Nothing could have prepared her for the filmmaking process ahead. "It consumed my life for seven years…," says Berger. "A roller coaster ride, indeed, but a journey that has constituted an incredibly momentous seven years."
The team behind the scenes working with Berger includes two Emmy Award winners, co-director Sarah Holt and cinematographer Erich Roland, along with narrator Charles Ogletree, composer and sound specialist Dan Ring and video editor/graphic designer Pamela Taylor Waldman.

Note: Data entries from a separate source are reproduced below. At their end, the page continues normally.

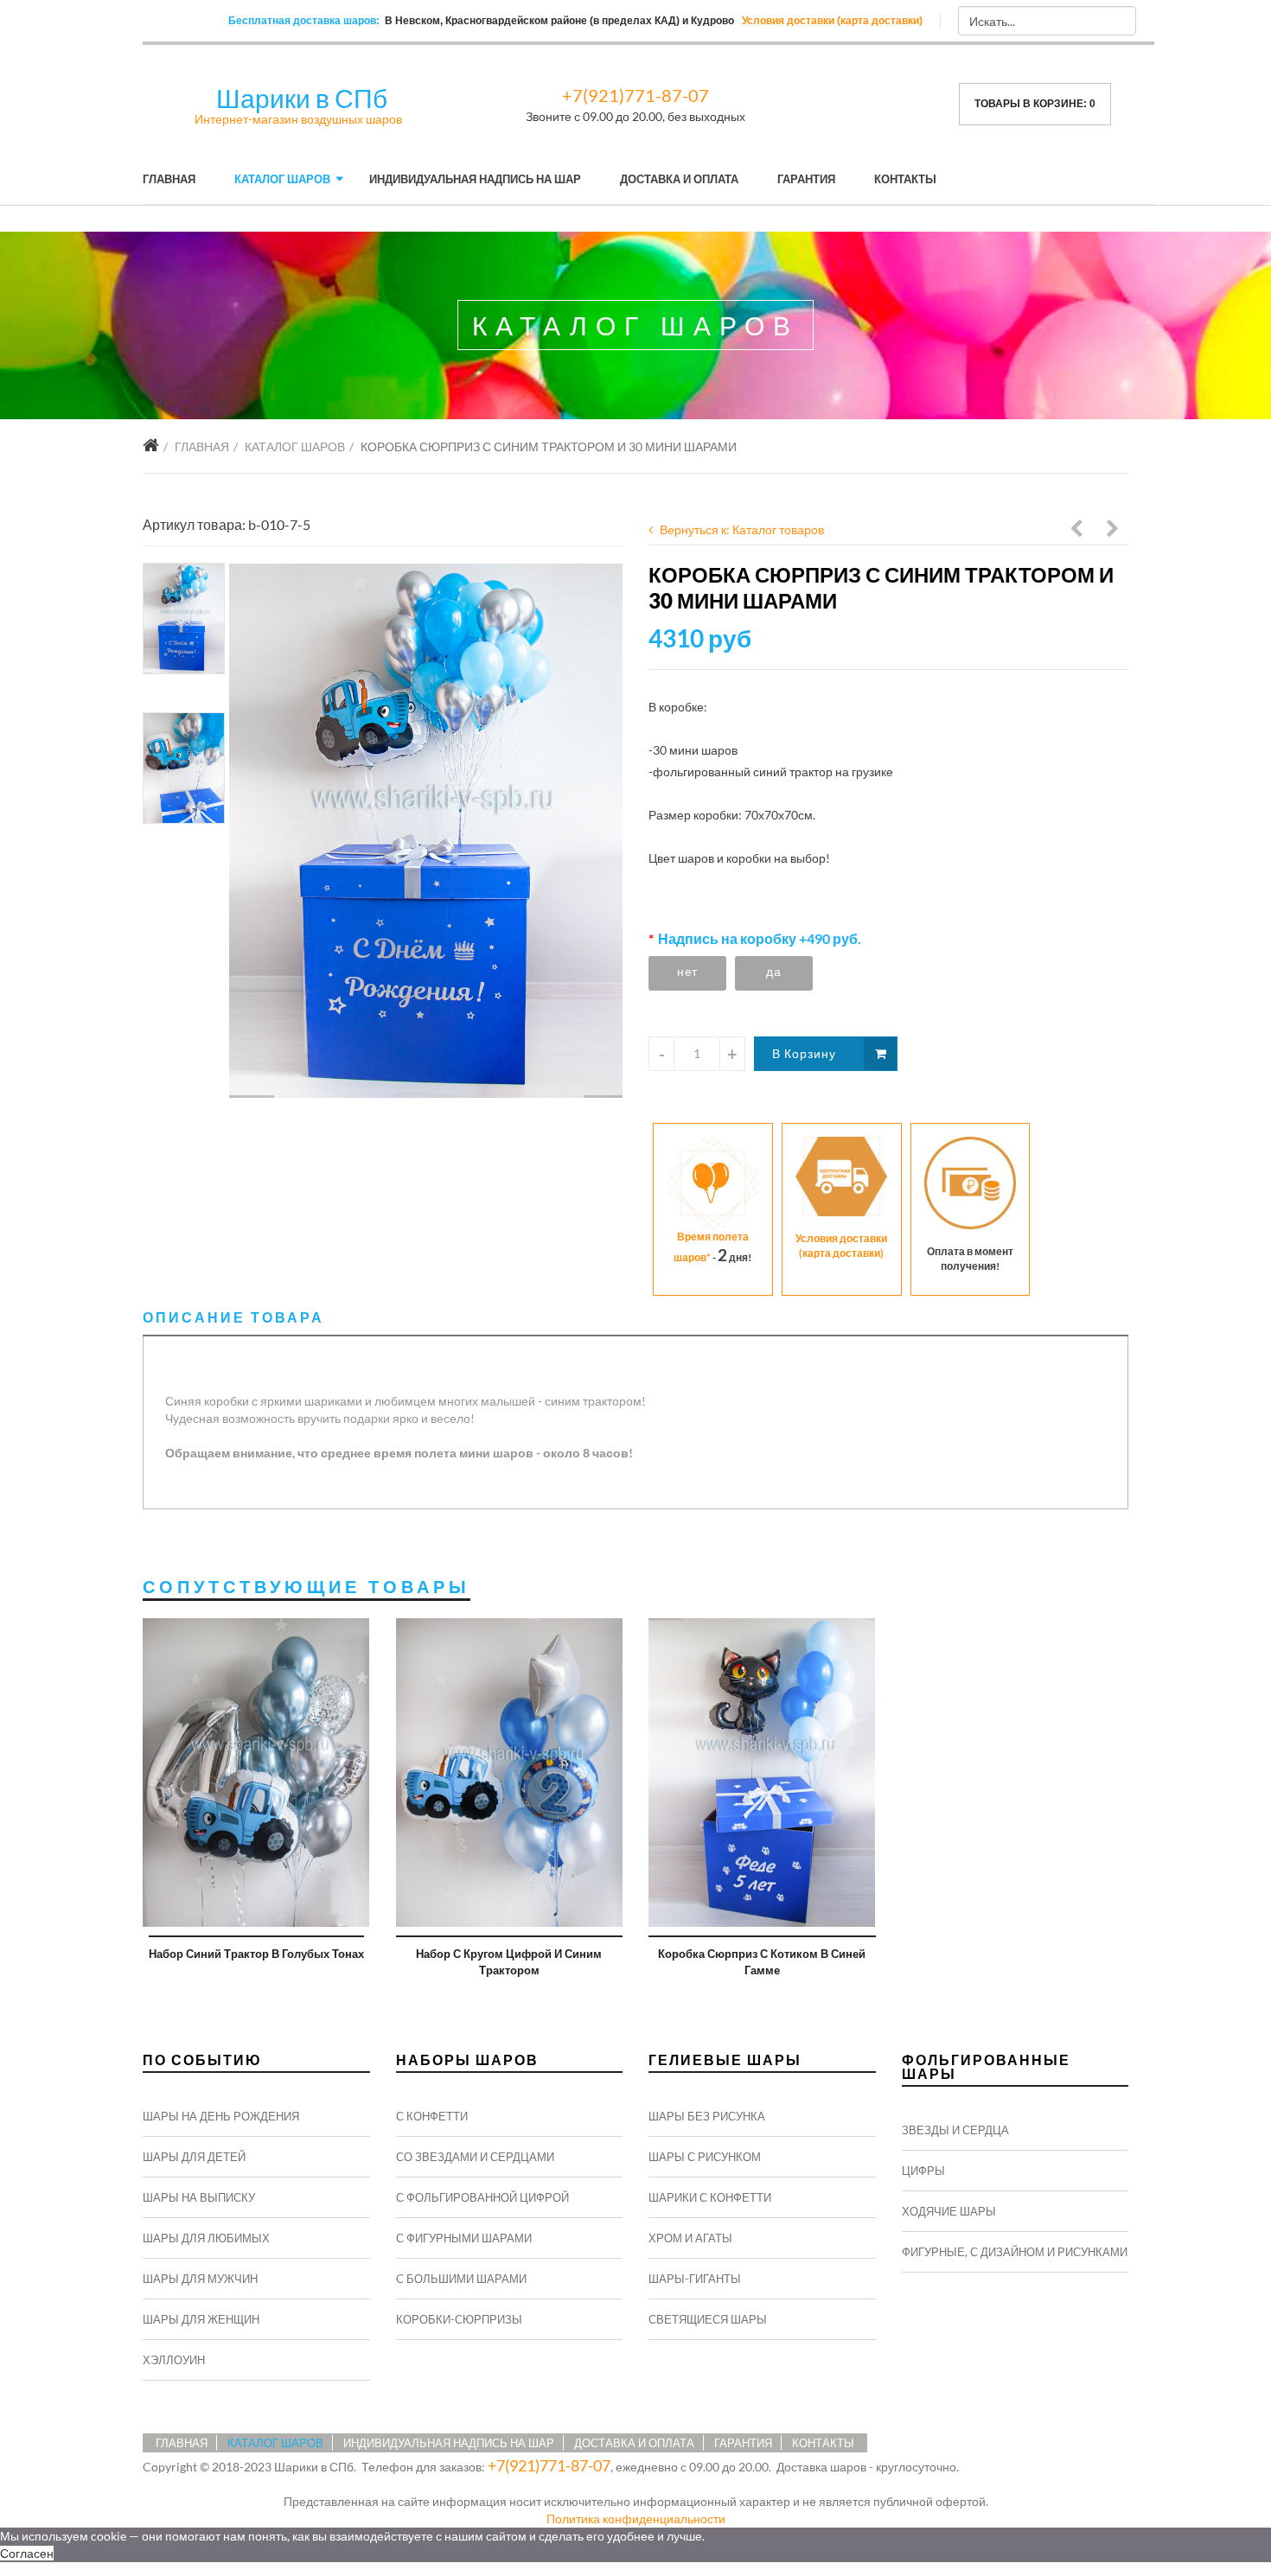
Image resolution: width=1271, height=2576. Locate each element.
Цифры (923, 2170)
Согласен (27, 2553)
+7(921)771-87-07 (635, 95)
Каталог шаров (282, 179)
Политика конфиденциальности (635, 2518)
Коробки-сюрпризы (459, 2319)
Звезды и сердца (955, 2130)
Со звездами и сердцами (475, 2157)
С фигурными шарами (464, 2238)
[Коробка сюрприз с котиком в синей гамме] (762, 1772)
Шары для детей (194, 2157)
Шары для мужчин (200, 2279)
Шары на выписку (199, 2197)
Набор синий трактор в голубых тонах (256, 1954)
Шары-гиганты (694, 2279)
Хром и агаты (690, 2238)
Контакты (905, 179)
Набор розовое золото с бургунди (1077, 531)
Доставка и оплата (679, 179)
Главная (169, 179)
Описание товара (233, 1317)
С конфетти (432, 2116)
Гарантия (806, 179)
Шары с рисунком (704, 2157)
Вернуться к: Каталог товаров (742, 529)
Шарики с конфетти (709, 2197)
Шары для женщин (201, 2319)
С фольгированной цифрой (482, 2197)
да (773, 971)
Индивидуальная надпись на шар (475, 179)
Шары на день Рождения (221, 2116)
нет (687, 971)
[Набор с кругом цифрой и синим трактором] (509, 1772)
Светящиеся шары (707, 2319)
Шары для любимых (206, 2238)
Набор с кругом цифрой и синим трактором (509, 1962)
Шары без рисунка (706, 2116)
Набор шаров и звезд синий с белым (1113, 531)
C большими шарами (461, 2279)
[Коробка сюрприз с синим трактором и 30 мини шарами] (426, 831)
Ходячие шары (949, 2211)
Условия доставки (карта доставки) (832, 21)
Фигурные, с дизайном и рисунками (1014, 2252)
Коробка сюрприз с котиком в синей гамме (761, 1962)
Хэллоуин (174, 2360)
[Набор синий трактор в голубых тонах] (256, 1772)
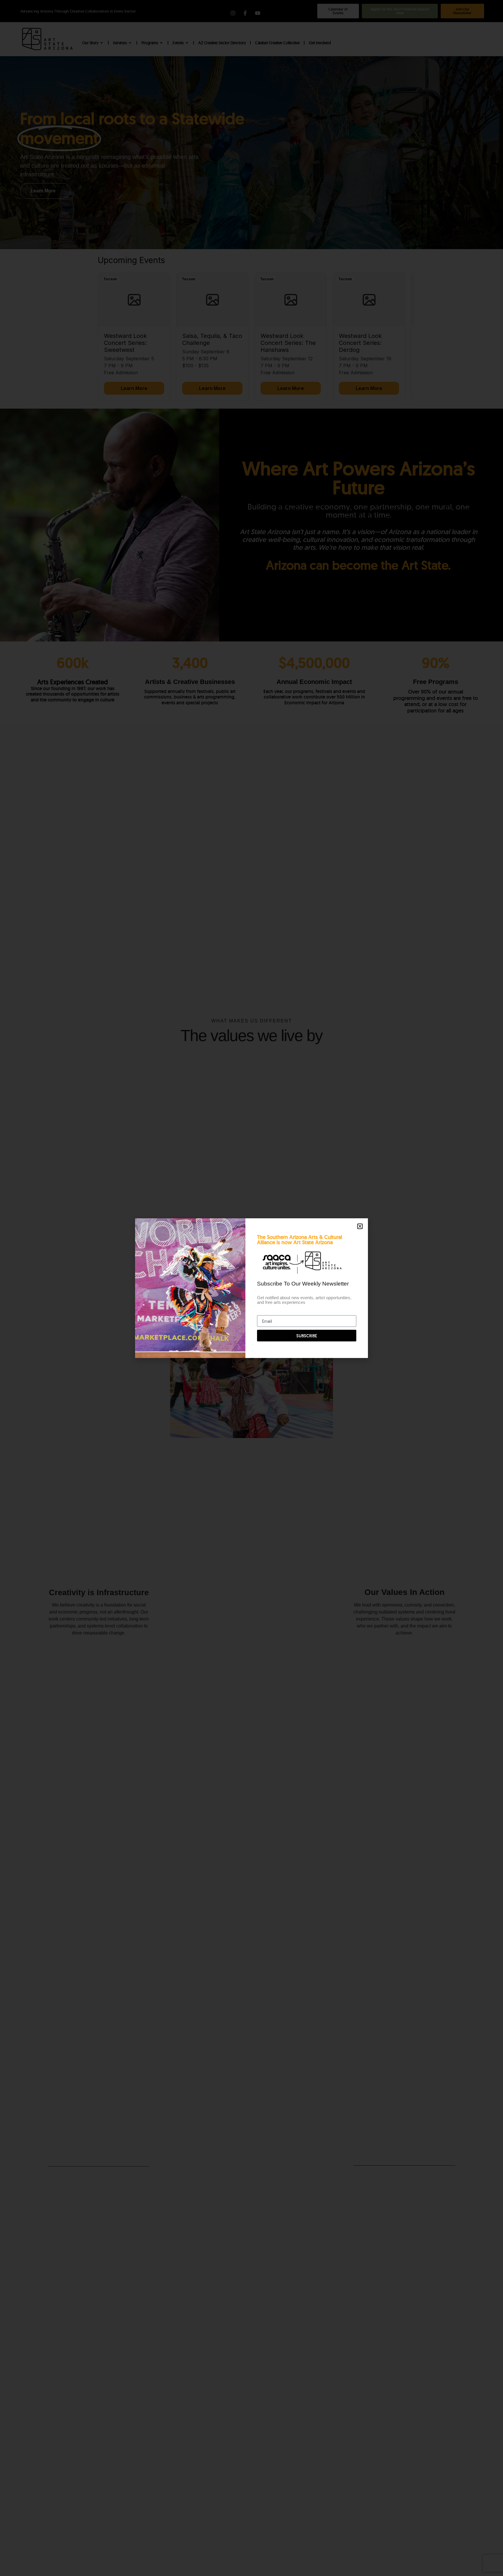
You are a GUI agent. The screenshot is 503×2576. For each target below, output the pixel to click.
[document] (251, 1288)
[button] (360, 1226)
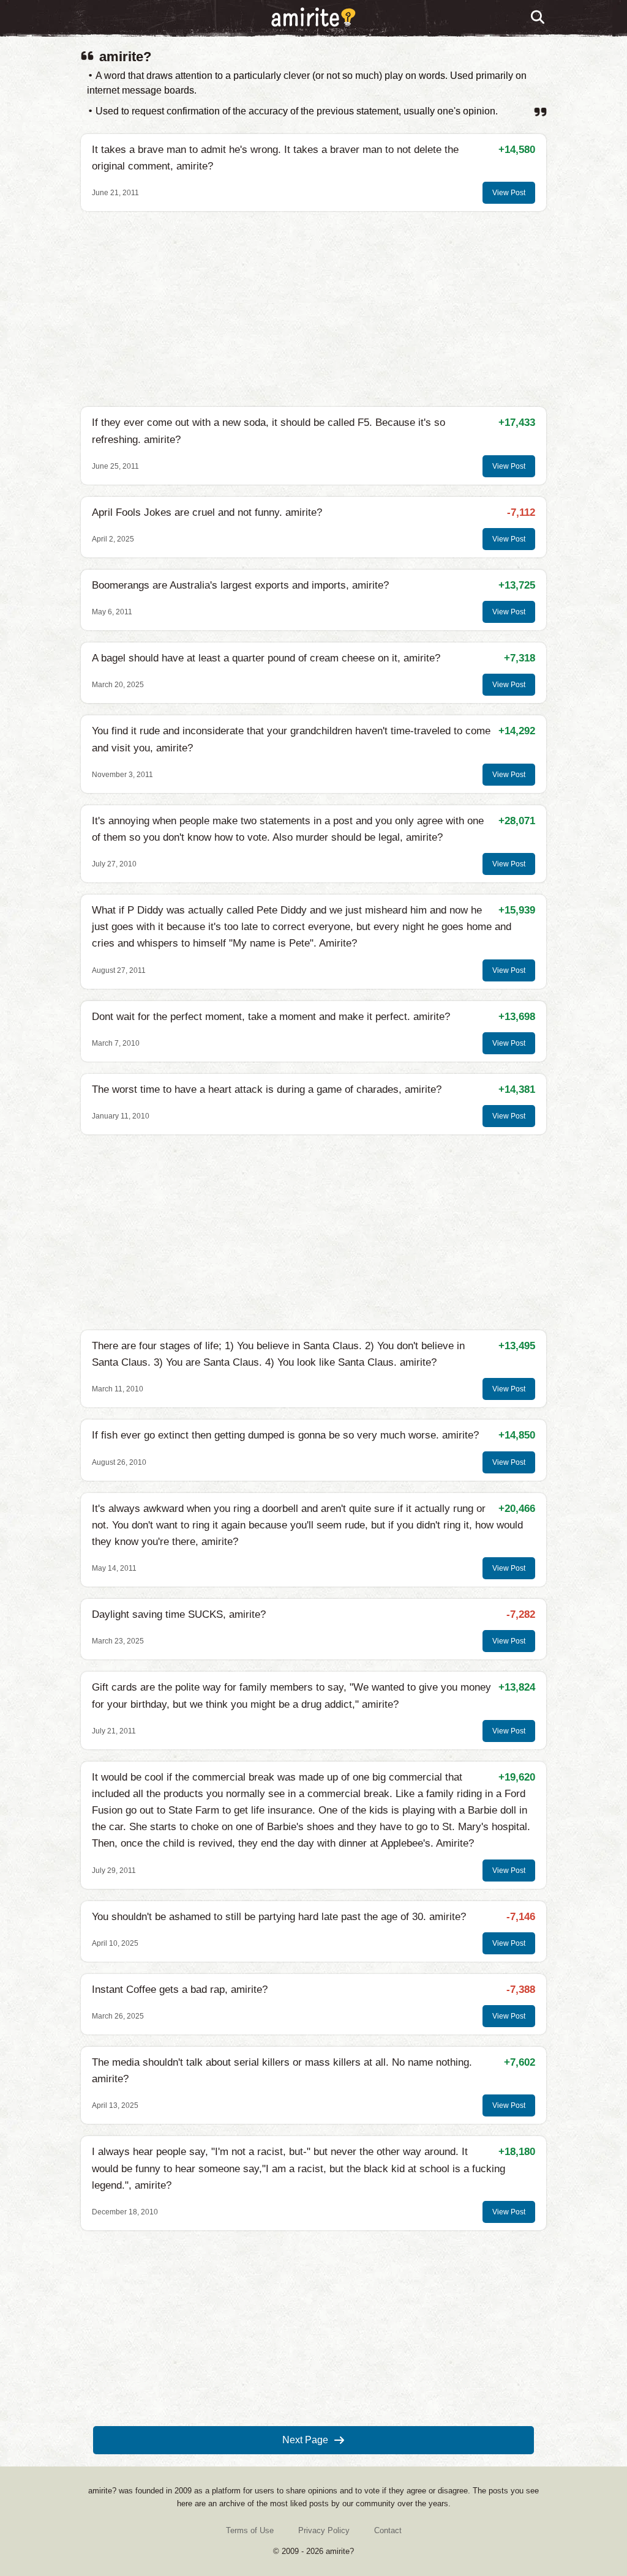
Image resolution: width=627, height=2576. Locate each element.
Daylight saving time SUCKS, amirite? (179, 1614)
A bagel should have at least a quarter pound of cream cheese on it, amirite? (266, 658)
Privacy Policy (324, 2530)
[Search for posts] (538, 18)
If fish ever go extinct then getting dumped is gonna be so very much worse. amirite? (285, 1435)
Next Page (305, 2440)
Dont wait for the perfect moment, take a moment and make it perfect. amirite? (271, 1016)
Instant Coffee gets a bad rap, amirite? (180, 1989)
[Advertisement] (313, 309)
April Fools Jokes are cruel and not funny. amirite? (207, 512)
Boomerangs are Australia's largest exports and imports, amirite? (240, 585)
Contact (388, 2530)
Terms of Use (250, 2530)
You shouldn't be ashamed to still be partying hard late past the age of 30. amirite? (279, 1917)
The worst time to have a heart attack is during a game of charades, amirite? (266, 1089)
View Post (508, 192)
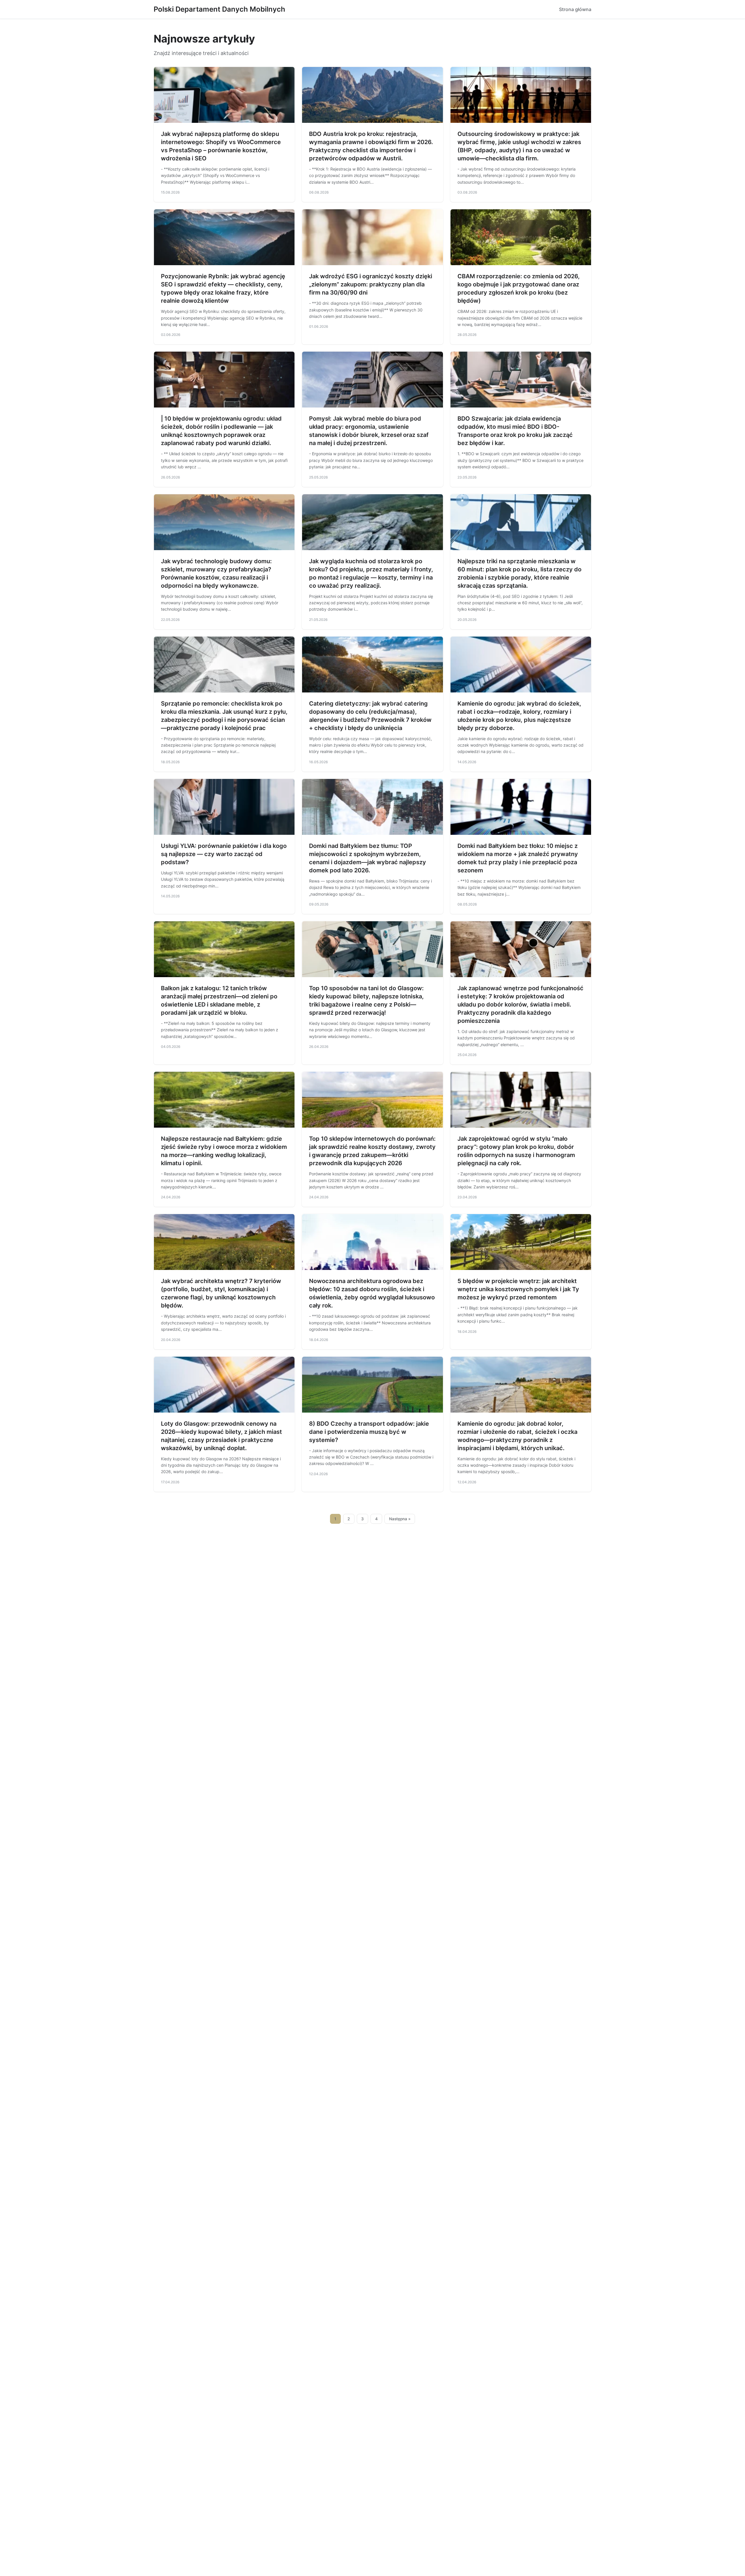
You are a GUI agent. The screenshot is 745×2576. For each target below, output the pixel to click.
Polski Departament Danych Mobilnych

The documentary showcases seven families and individuals whose lives were directly affected by 9/11 and the Victim Compensation Fund. Those who are featured came after more than a year and a half of combing through names and contacts, plus countless interviews. Many of the stories Berger first read about in a New York Times series on 9/11 victims. "The thing that united them before 9/11 was that on Sept. 11, 2001, they all got up that morning, said their goodbyes and we never saw them again," Berger says.
There's Felicia Dunn Jones, a civil rights lawyer whose office was a block from the World Trade Center. When the Twin Towers crumbled she ingested the dust that hailed down on New York City. Five months later, she died from sarcoidosis, an inflammation of the lungs believed to be caused by inhalation of dust. She was 42 years old. Another is that of Melodie Homer, who lost her husband LeRoy, who was a co-pilot on United Flight 93. The documentary also includes the challenges families and partners faced. One such case is that of Margaret Cruz, who lost her domestic partner of 18 years, Pat McAneney, an accountant working in one of the towers. Cruz had to plead her case to Feinberg because the couple was not registered as domestic partners and McAneney died without a will.
"There was a huge responsibility that we weren't going to exploit them," Berger says. "For a lot of them it was the first time they opened up and agreed to do [a project] like this."
The film will be screened and made available for future use at law schools and conferences throughout the United States. The director's take on the final cut of the film: "Out of the Ashes: 9/11 is an objective piece of documentary work," says Berger, and a documentary that allows viewers to come to their own conclusions about the Victim Compensation Fund and if justice was served.